Law’s Struggle for Dignity
In the massive protests sweeping Israel this year, the pioneer of the Supreme Court's authority to strike down legislation has become a focus of attention, underscoring what is at stake in Western democracies more broadly. If populist autocrats succeed in reducing democracy to majority rule, the first victim will be human dignity.
LONDON – One telling development in the popular demonstrations against the Israeli government’s proposed judicial reforms has been the concentration of protesters on a small side street in Tel Aviv.
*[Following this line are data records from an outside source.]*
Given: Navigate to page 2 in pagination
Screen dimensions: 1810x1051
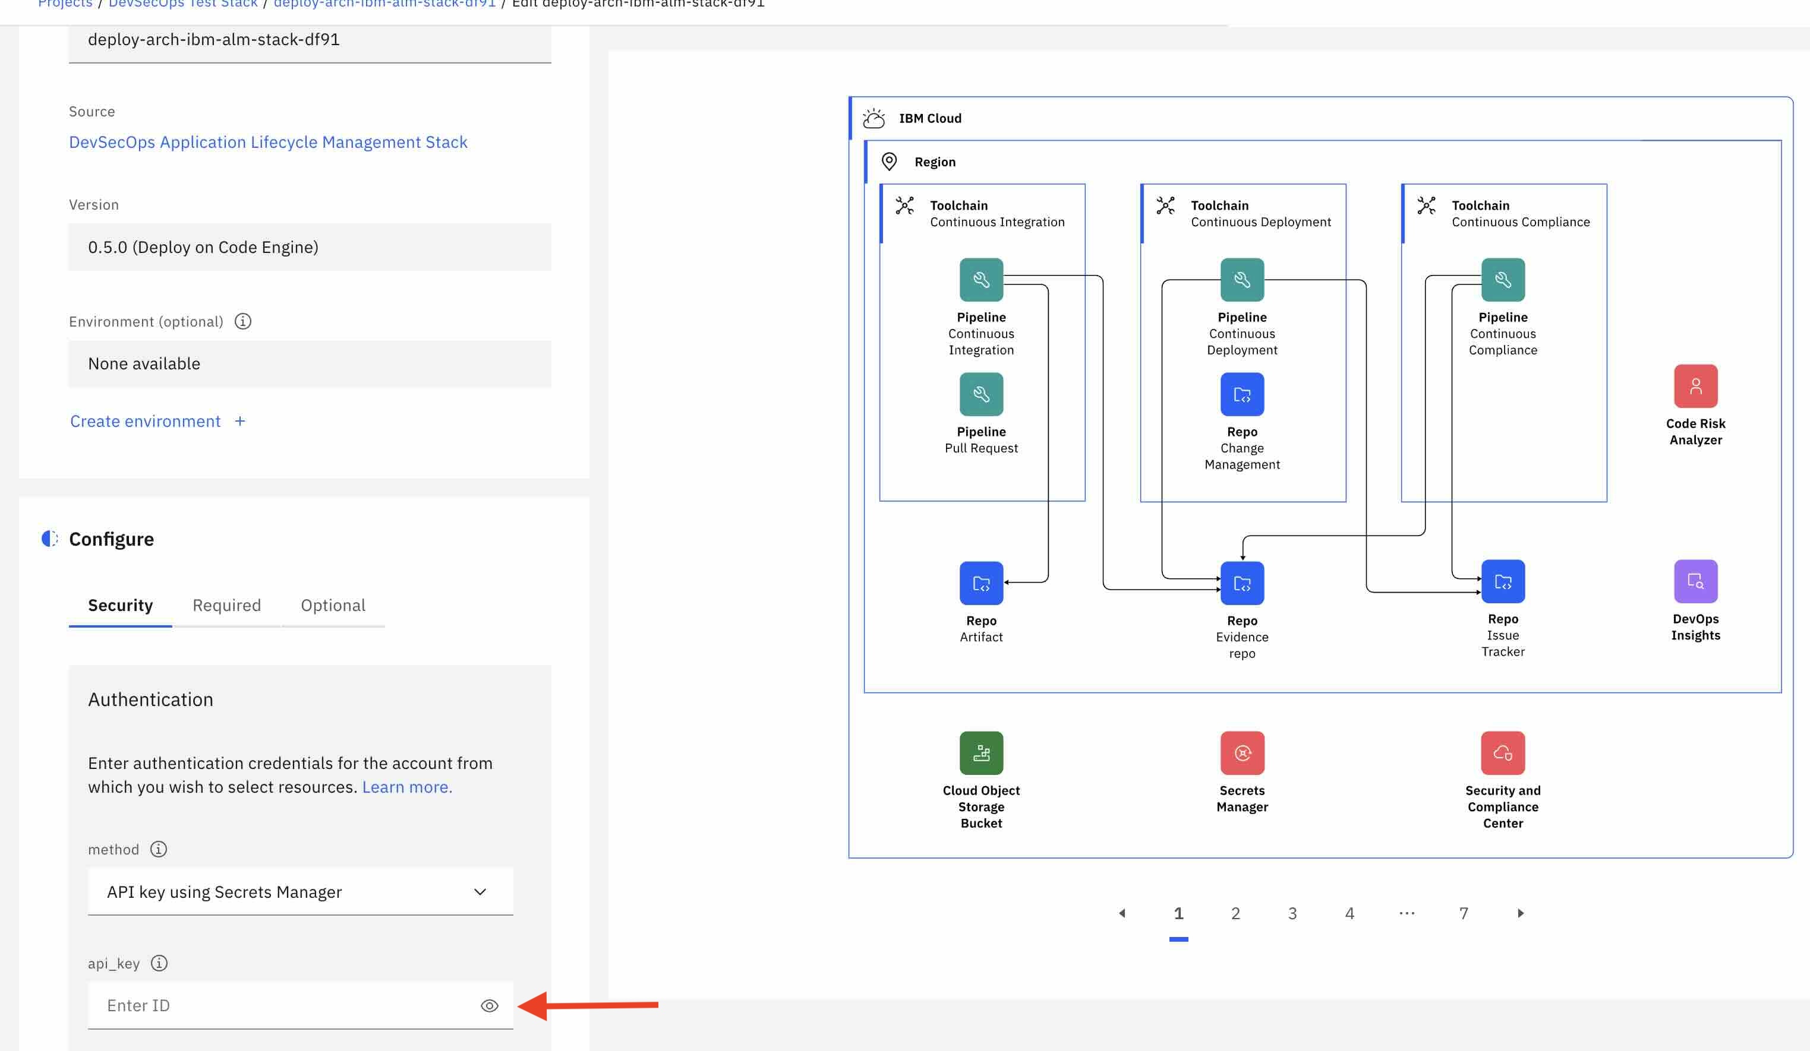Looking at the screenshot, I should [1234, 912].
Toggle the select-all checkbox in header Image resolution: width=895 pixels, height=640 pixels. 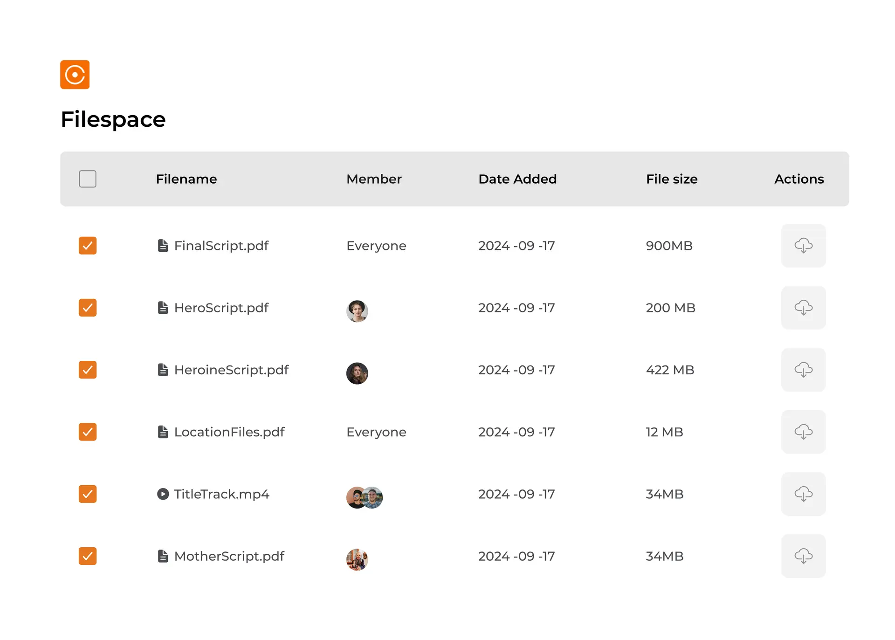click(88, 179)
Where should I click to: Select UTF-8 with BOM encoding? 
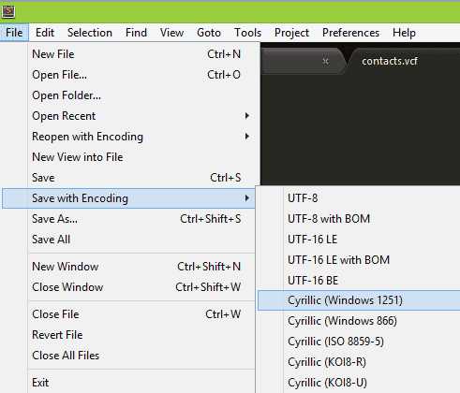point(359,219)
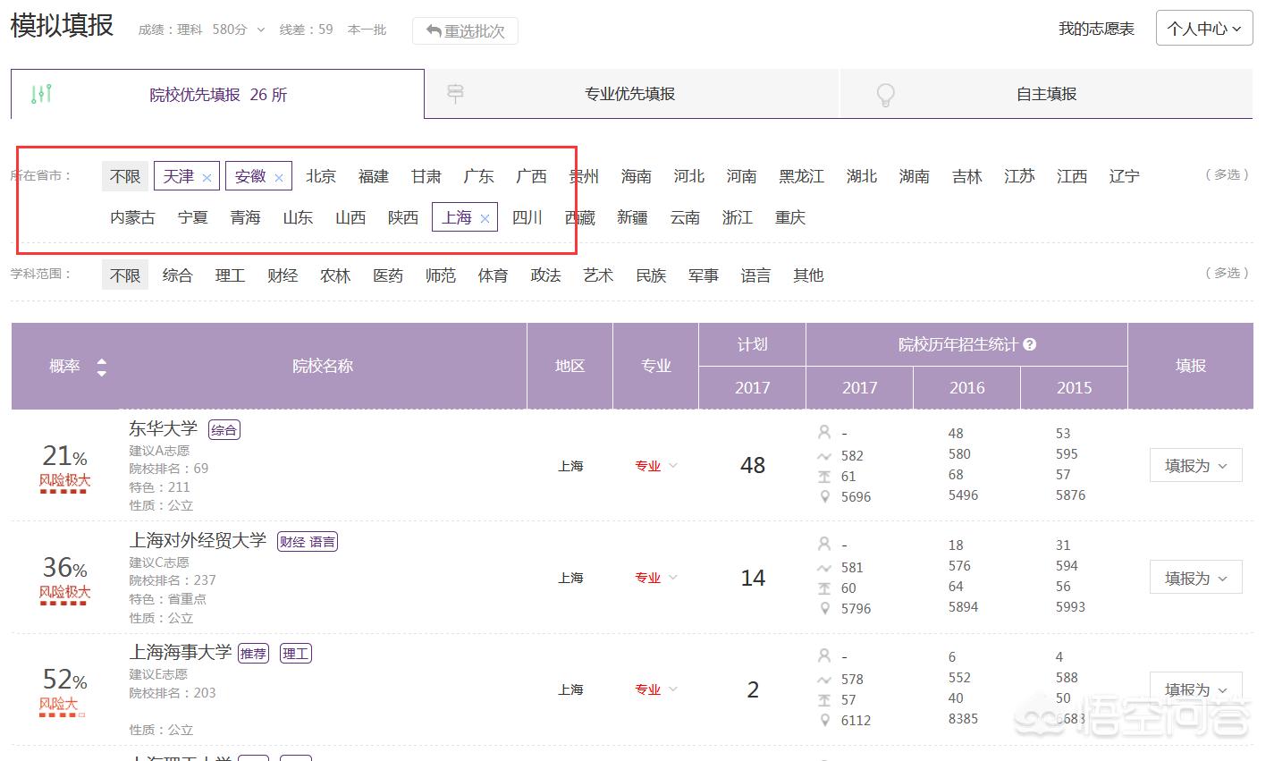Sort the list by 概率 arrows
This screenshot has width=1274, height=761.
coord(101,367)
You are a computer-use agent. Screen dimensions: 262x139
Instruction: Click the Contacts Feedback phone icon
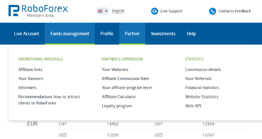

Here one finds the home of the Israeli Supreme Court’s former president, Aharon Barak, now a target of both praise and obloquy, depending on one’s political allegiances.
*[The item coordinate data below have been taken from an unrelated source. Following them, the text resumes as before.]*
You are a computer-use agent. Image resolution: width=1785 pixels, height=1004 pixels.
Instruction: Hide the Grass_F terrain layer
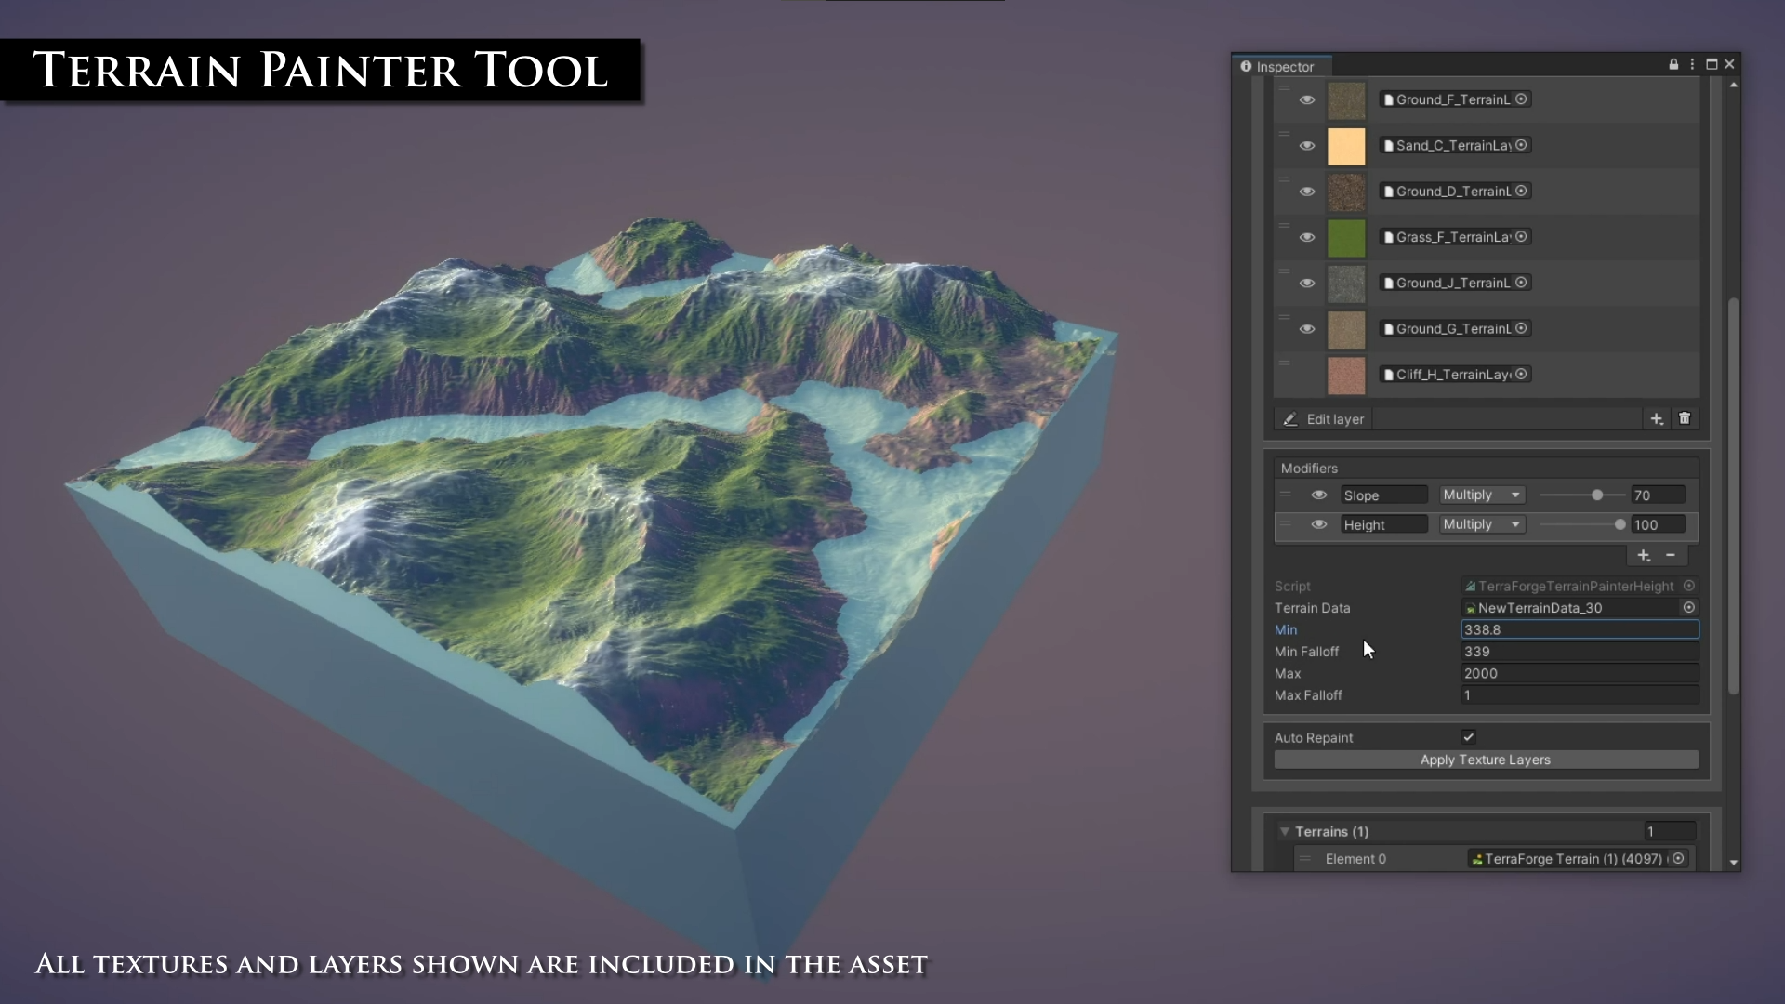1307,237
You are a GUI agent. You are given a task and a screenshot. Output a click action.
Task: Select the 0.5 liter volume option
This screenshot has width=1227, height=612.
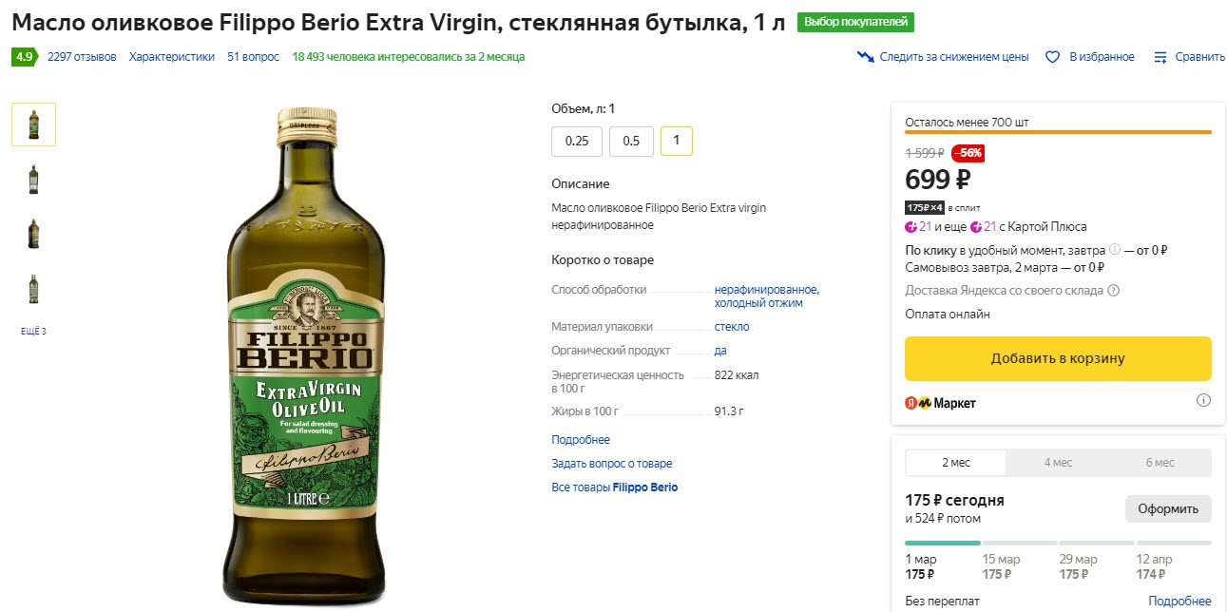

Judges are not supposed to be a direct source of political controversy, whether they handed down their most recent decision yesterday or, as in Barak’s case, almost two decades ago. They are supposed to be dispassionate and independent. But democracies in the twenty-first century are dispensing with this ideal, owing not to the conduct of judges, but to emerging autocratic populism, with governments lashing out at any institution that seeks to hold them to account.
In Israel and other democracies, the judiciary has been one of the primary checks against abuses of government power. That is why Israeli Prime Minister Binyamin Netanyahu focused his government’s attention on courts when he returned to power in late 2022. In draft legislation that has since been put on hold, his new government – an alliance between his Likud party and the fascistic Jewish Power party – seeks to curtail the Supreme Court’s power of judicial review, and to exercise greater political control over judicial appointments.